What is wanted is every line below from the one with "This screenshot has width=1445, height=840." up to and including the one with "This screenshot has width=388, height=400.", retyped exactly, pictures excluded, nothing else.

Collected data entries:

__________

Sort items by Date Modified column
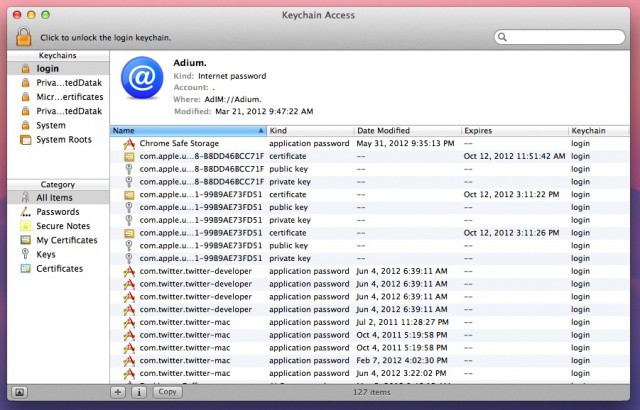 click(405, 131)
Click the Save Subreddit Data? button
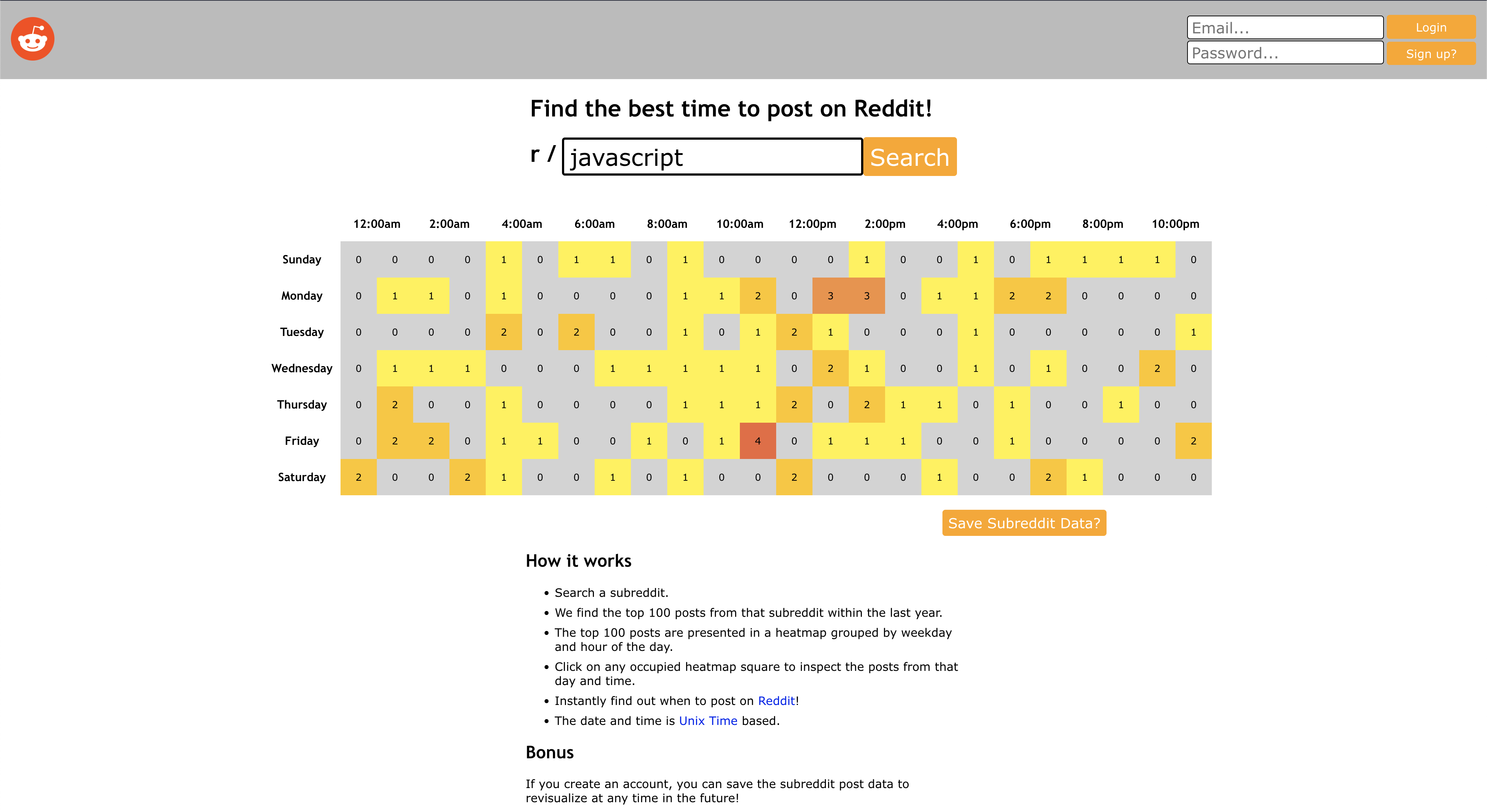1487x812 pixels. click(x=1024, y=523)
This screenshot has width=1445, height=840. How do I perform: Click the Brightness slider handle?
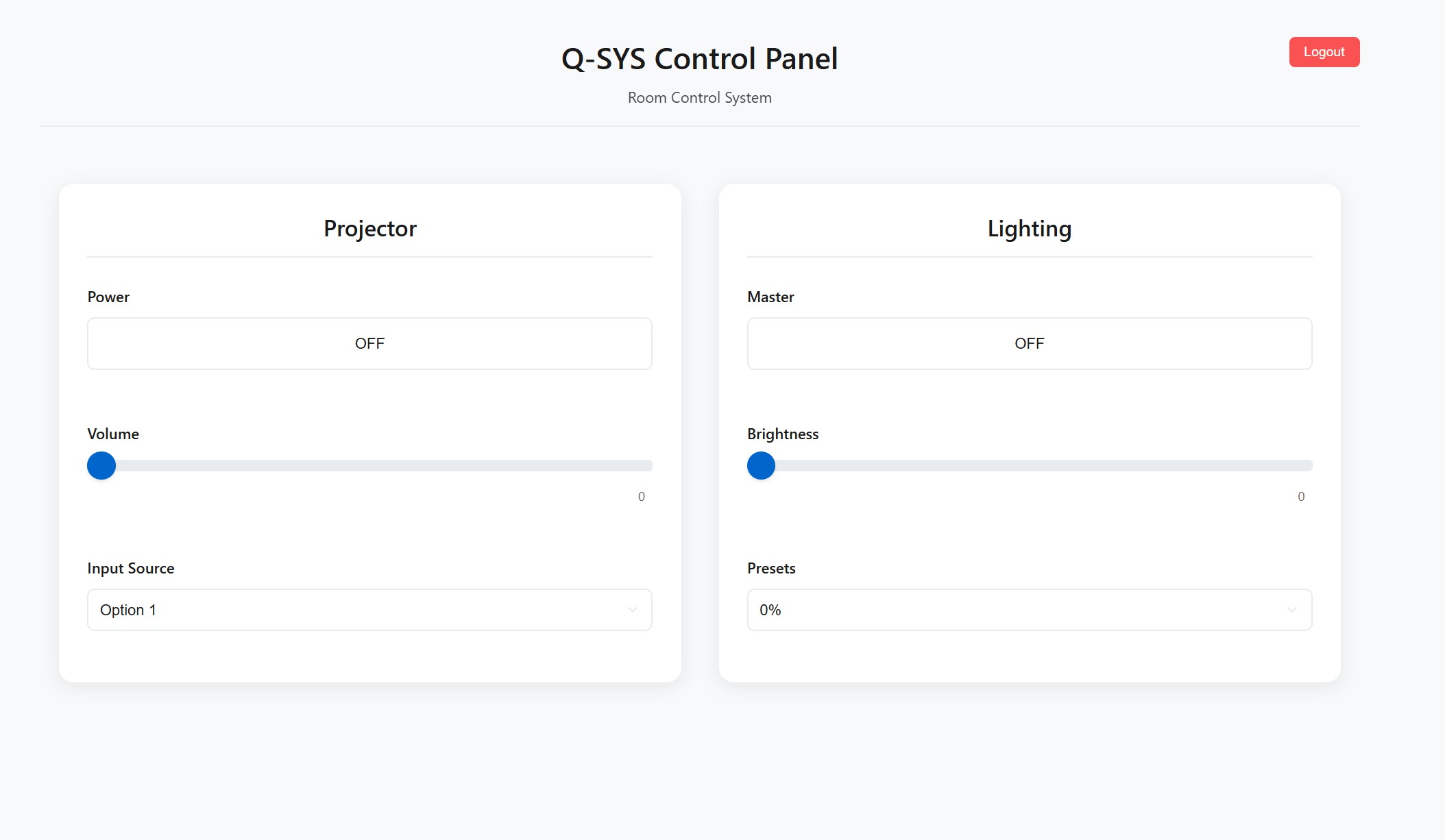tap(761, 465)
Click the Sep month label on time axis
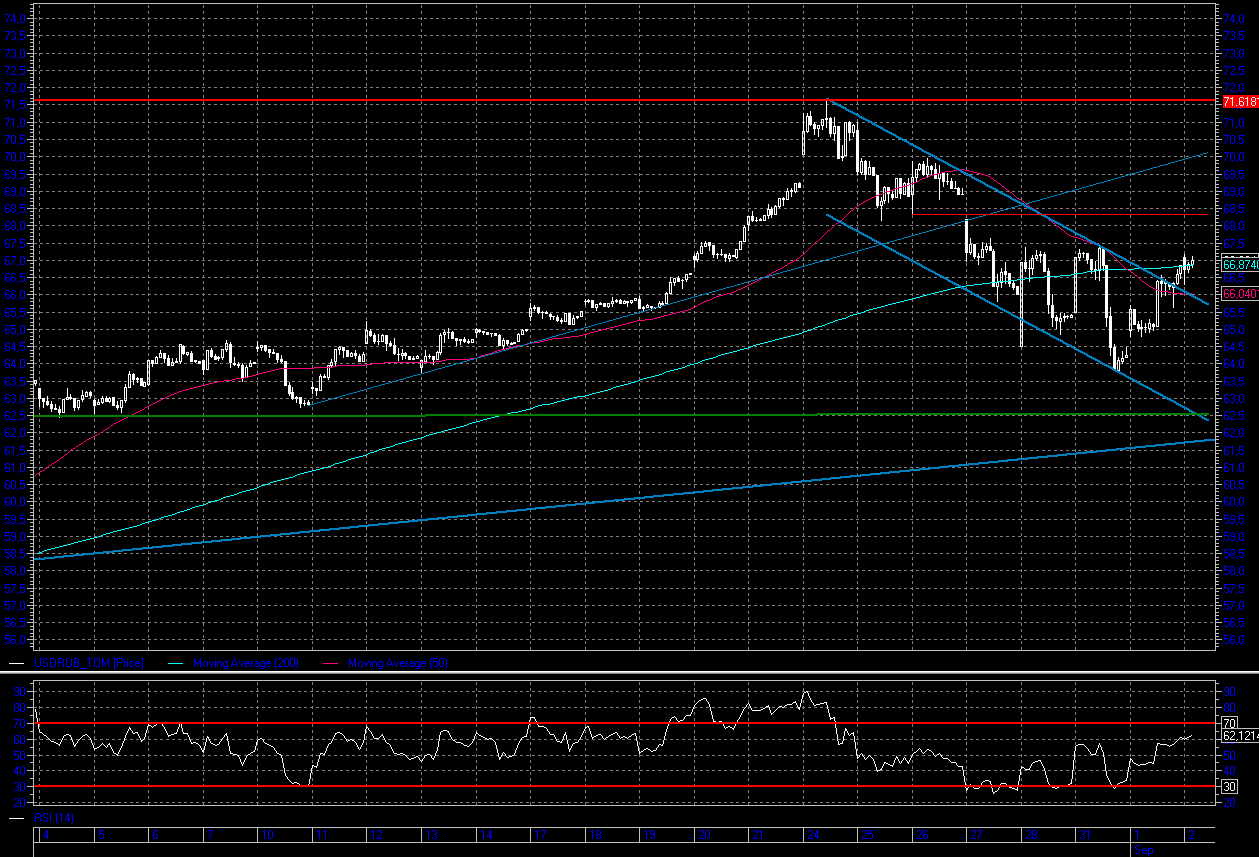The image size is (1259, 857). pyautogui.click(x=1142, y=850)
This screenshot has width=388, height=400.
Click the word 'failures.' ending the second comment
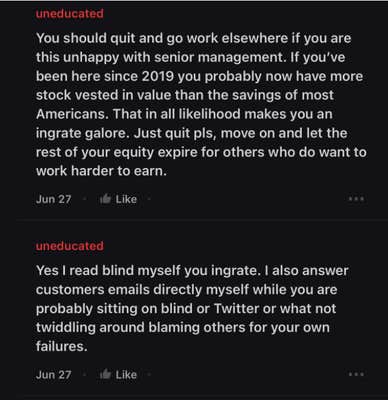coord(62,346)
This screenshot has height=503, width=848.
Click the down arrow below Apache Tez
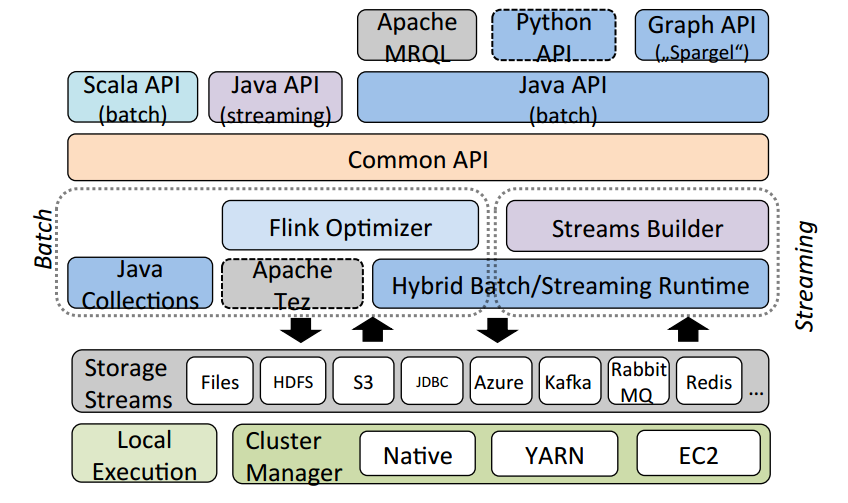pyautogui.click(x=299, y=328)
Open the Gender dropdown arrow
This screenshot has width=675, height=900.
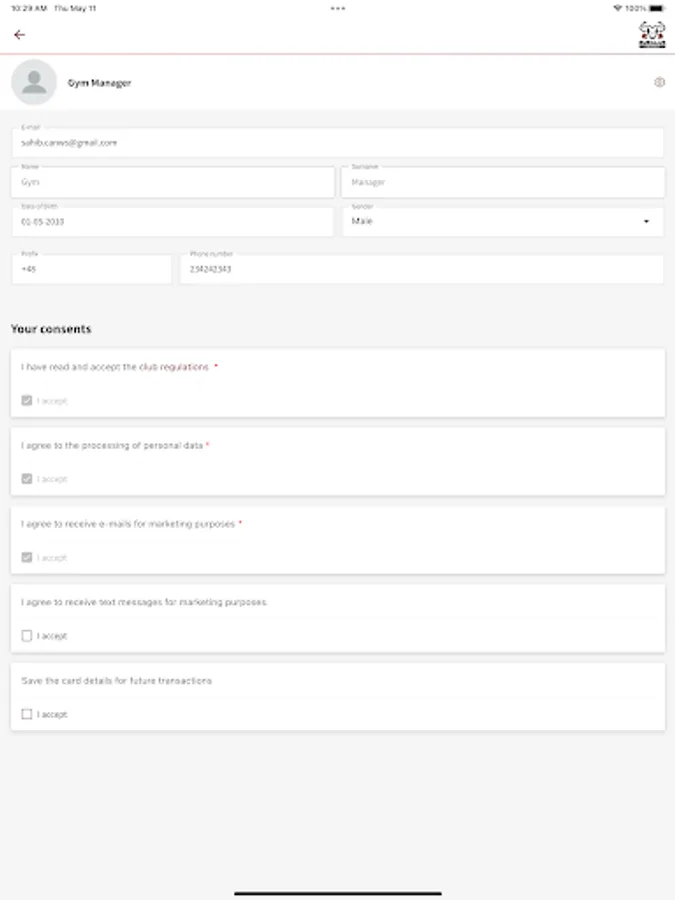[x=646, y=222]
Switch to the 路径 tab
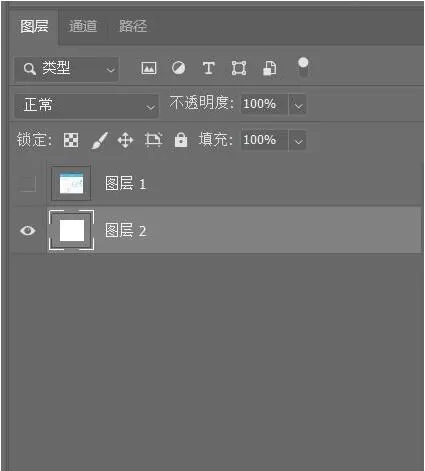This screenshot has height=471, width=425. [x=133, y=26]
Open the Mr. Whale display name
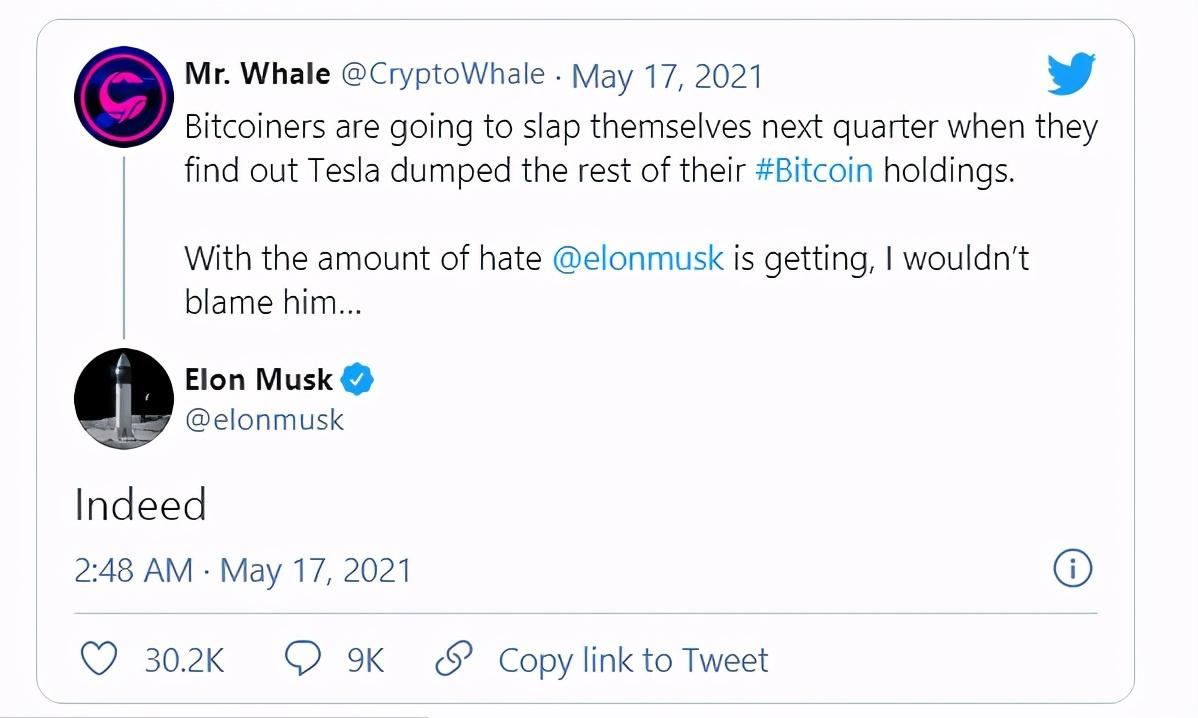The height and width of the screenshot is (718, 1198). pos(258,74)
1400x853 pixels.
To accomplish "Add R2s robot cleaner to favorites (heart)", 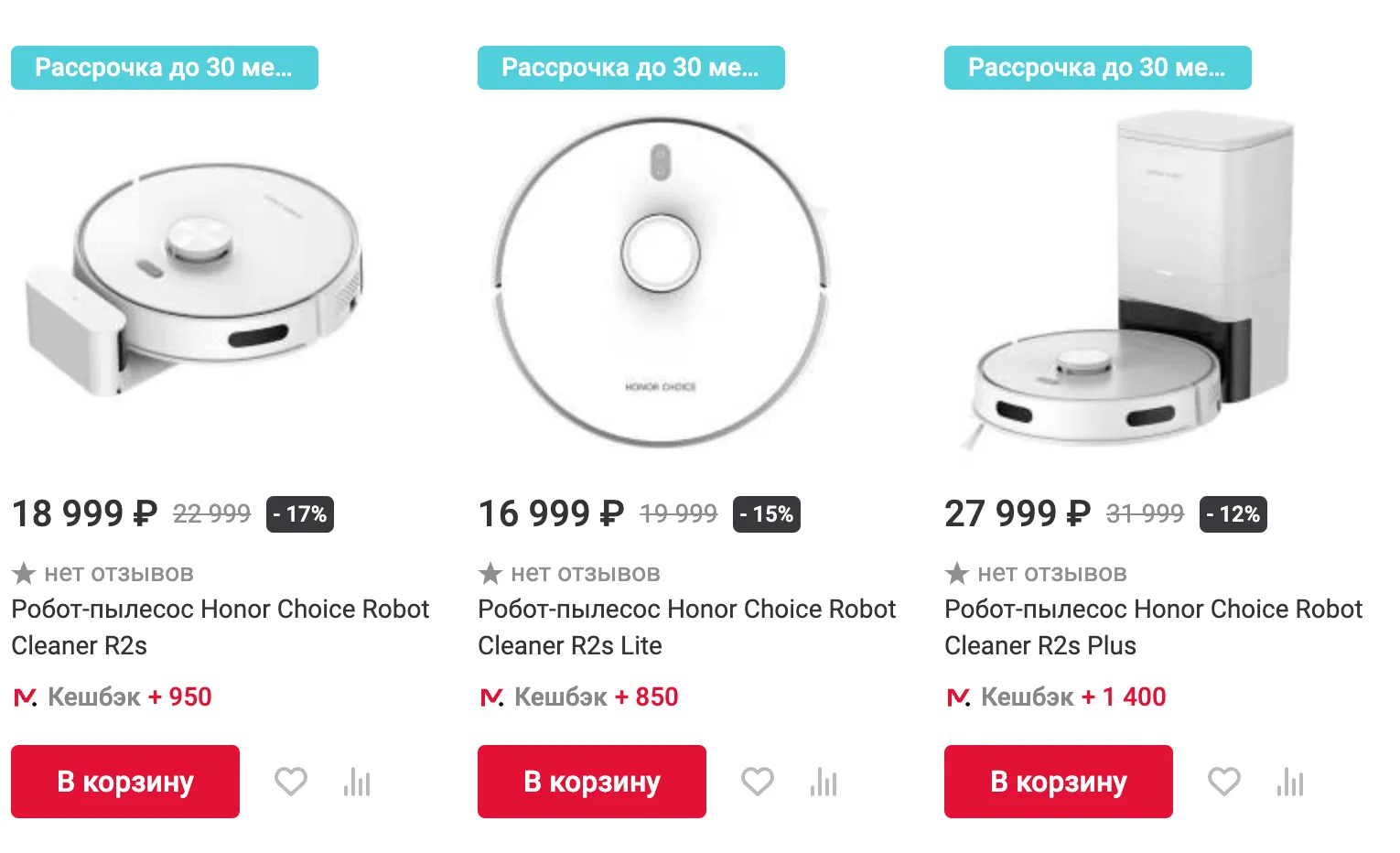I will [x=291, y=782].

__________

• _RESPONSE TO THIS EXERCISE_:
This screenshot has width=1445, height=840. How do I perform: Click the Brightness slider handle?
tap(761, 465)
Click the Sep month label on time axis
The image size is (1259, 857). pyautogui.click(x=1142, y=850)
This screenshot has width=388, height=400.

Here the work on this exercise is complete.